Why the exception for maintainers

I admit carving out an exception for maintainers in Context.Value is somewhat arbitrary. My personal reasoning is to imagine a perfectly designed system. In this system, there would be no need for introspecting an application, no need for debug logs, and little need for metrics. The system is perfect so maintenance problems don’t exist. Unfortunately, the reality is that we do need to debug systems. Putting this debug information in a Context object is a compromise between the perfect API that would never need maintenance and the realities of wanting to thread debug information across an API. However, I wouldn’t particularly argue with someone that wants to make even debugging information explicit in their API.

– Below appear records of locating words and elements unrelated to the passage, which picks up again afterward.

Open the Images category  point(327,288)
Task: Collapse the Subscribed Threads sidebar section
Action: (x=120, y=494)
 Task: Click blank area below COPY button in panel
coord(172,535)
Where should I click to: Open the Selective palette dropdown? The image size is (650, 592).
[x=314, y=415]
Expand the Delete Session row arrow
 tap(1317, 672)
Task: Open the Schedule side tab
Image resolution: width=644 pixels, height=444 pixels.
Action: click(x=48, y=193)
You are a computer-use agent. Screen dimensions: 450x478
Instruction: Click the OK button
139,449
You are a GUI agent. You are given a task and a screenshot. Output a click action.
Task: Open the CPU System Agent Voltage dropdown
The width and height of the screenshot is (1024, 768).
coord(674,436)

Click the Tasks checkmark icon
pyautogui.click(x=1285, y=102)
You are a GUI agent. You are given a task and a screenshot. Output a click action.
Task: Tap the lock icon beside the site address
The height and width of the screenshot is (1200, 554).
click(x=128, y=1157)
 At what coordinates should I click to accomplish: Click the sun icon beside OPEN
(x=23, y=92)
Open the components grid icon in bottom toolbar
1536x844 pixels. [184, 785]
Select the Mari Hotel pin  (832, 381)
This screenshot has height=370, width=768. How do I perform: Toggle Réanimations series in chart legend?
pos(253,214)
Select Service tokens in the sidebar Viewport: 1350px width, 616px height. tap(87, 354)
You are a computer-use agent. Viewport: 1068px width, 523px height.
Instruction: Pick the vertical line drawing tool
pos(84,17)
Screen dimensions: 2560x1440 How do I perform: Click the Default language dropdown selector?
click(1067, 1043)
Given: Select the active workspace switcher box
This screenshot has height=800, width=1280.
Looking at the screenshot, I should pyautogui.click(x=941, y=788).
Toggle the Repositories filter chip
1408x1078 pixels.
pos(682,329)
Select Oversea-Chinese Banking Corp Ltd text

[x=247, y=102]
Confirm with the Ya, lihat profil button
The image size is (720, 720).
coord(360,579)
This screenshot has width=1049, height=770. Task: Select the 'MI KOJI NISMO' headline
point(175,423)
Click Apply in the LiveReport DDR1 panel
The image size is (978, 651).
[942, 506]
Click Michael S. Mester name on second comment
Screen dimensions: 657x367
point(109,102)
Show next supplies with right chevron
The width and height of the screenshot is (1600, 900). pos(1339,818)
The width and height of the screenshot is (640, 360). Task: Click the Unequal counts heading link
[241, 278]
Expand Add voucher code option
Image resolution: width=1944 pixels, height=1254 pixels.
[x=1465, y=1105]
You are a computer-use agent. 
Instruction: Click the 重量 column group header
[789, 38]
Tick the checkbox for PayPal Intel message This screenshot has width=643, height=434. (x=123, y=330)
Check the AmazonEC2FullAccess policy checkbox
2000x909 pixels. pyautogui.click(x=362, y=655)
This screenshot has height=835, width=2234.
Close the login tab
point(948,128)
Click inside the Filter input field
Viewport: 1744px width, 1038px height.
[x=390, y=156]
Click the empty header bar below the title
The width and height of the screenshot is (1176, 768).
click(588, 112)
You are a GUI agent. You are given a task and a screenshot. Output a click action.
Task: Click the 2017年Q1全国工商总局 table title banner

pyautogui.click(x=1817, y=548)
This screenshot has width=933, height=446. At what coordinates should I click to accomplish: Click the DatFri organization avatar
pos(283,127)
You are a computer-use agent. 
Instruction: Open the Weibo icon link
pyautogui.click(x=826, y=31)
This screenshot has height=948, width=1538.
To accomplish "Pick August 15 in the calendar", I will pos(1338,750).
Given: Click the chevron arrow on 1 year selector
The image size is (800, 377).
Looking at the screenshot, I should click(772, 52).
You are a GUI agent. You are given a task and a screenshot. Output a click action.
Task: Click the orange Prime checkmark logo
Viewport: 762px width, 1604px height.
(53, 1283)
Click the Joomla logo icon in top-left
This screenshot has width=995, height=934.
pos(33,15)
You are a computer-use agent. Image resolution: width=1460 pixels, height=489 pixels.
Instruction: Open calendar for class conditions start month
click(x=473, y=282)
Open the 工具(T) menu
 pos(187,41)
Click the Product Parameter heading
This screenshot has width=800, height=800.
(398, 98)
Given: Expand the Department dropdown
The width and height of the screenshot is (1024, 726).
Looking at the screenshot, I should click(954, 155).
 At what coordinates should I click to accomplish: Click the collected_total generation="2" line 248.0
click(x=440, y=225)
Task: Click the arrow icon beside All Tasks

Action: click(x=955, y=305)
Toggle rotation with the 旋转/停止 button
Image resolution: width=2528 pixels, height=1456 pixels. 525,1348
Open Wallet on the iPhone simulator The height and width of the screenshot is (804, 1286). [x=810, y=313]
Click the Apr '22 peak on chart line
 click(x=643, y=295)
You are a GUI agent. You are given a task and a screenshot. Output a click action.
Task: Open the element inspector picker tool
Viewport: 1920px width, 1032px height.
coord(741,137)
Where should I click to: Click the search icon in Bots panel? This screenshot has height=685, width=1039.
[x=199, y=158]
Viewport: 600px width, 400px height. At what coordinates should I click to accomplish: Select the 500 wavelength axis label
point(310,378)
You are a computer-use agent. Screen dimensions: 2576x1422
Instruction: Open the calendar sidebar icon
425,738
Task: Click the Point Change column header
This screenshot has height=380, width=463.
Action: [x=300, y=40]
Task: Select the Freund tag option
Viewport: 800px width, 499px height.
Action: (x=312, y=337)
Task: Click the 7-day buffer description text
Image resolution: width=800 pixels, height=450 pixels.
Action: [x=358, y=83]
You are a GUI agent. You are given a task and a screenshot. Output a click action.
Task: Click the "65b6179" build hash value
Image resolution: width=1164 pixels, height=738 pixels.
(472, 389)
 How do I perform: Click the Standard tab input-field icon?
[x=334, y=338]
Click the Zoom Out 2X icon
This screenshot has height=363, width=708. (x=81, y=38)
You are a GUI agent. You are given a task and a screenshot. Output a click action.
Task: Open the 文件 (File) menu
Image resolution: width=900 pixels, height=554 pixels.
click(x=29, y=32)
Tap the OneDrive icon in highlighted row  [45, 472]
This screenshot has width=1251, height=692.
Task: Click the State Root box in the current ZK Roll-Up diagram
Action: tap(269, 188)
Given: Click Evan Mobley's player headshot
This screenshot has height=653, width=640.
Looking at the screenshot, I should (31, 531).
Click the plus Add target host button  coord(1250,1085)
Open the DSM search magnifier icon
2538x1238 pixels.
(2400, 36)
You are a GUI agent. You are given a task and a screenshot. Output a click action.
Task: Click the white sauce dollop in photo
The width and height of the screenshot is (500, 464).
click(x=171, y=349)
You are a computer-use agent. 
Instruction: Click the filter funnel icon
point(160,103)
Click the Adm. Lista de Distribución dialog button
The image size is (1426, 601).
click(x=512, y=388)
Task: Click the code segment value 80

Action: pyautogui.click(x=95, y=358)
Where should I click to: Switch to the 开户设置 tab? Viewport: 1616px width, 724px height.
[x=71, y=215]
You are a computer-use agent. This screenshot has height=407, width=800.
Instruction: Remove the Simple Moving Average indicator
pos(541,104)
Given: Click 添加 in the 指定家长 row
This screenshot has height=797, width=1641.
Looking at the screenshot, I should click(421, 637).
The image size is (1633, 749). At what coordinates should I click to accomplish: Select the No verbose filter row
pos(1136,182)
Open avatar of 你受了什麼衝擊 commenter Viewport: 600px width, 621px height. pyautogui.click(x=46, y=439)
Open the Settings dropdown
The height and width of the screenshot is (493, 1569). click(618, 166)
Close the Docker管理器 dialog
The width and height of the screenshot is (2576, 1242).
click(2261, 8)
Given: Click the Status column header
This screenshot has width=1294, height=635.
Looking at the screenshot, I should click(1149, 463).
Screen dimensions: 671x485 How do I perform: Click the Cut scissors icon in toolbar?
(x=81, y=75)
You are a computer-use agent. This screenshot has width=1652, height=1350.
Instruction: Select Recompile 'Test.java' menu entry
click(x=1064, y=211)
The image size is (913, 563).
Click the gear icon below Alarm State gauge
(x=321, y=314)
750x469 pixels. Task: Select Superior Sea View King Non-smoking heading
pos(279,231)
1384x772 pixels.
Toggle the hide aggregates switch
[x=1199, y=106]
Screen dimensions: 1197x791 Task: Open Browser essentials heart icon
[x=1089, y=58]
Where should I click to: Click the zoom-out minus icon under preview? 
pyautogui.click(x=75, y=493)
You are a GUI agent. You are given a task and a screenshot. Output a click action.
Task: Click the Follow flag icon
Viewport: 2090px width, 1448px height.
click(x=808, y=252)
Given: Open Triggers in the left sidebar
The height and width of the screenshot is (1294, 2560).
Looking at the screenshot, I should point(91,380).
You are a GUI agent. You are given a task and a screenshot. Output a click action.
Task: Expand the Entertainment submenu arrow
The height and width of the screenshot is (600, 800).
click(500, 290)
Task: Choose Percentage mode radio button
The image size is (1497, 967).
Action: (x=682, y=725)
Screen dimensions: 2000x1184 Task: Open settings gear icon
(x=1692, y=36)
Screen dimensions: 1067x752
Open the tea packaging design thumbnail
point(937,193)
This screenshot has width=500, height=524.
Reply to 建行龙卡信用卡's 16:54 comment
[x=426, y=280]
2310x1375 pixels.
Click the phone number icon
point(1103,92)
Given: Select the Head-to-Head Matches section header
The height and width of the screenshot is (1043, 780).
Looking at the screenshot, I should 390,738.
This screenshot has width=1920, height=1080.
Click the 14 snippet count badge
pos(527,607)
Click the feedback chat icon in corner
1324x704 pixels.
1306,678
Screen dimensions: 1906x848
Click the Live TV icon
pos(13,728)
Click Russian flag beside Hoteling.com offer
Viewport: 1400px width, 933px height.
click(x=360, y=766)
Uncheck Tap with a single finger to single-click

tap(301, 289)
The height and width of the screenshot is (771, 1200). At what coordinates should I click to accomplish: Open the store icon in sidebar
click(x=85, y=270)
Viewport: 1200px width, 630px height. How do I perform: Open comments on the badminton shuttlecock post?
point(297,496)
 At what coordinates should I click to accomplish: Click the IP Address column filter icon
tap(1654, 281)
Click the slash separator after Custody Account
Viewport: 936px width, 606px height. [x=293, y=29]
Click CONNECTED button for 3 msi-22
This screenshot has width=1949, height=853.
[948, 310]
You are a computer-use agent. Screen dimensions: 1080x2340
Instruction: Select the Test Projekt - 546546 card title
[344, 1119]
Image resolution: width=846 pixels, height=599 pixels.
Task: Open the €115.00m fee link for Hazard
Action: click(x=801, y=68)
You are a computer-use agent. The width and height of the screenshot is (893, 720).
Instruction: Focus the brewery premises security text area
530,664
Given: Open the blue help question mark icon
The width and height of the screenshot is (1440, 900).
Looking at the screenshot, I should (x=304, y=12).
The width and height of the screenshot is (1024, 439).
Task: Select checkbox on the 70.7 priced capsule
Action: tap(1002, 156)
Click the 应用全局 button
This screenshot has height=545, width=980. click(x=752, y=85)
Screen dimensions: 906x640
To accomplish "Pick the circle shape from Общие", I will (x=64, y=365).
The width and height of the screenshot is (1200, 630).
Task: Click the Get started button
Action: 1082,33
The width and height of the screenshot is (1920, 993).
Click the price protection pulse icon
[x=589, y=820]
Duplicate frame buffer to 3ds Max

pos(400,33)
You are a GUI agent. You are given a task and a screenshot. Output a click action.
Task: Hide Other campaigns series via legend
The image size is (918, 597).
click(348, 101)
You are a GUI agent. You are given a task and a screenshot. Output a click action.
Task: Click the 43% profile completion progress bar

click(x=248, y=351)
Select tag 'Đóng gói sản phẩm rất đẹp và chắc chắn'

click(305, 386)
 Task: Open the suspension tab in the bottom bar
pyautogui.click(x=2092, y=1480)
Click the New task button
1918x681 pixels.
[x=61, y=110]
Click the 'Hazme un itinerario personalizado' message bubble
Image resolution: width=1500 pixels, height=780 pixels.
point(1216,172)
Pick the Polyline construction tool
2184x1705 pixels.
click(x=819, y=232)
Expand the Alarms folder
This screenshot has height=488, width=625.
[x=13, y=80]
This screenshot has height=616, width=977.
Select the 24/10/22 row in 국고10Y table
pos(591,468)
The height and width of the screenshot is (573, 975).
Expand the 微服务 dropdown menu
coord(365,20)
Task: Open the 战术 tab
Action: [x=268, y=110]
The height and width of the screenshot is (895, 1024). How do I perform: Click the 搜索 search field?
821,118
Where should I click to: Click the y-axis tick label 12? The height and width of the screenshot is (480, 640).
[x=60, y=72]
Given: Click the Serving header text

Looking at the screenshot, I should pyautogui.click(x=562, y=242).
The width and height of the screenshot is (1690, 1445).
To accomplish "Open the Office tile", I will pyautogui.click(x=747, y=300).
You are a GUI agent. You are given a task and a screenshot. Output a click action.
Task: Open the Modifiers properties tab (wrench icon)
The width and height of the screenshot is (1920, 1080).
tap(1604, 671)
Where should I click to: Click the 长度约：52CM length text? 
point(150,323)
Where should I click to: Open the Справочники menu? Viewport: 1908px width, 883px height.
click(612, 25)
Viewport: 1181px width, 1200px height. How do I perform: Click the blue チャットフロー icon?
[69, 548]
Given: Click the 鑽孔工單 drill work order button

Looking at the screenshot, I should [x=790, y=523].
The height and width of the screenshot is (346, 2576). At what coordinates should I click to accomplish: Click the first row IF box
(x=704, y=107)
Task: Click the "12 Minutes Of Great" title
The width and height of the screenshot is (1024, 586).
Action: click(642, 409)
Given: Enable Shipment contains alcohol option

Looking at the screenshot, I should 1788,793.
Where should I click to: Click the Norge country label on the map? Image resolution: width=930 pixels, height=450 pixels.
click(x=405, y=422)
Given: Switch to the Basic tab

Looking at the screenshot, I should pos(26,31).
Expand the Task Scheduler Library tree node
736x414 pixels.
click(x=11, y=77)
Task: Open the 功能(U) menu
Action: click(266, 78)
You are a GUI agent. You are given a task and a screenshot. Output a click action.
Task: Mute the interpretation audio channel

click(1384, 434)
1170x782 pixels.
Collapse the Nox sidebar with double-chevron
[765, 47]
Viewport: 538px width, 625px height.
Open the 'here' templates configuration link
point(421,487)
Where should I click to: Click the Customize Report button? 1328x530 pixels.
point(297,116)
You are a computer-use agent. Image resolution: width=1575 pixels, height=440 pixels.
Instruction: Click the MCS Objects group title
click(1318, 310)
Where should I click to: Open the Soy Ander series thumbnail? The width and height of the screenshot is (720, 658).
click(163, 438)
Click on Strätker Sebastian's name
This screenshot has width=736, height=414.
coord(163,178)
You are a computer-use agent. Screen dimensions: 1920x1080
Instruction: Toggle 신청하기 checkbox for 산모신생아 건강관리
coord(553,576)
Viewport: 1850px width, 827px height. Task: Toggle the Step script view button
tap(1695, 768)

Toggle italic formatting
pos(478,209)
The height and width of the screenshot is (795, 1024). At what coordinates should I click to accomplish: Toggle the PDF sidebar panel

Try not to use context.Value

You can get into way more trouble than it’s worth trying to use context.Value. I empathize about how easy it is to just add something into context.Value and retrieve it later in some far away abstraction, but the ease of use now is paid for by pain when refactoring later. There is almost never a need to use it and if you do, it makes refactoring your code later very difficult because it becomes unknown (especially by the compiler) what inputs are required for functions. It’s a very contentious addition to Context and can easily get one in more trouble than it’s worth.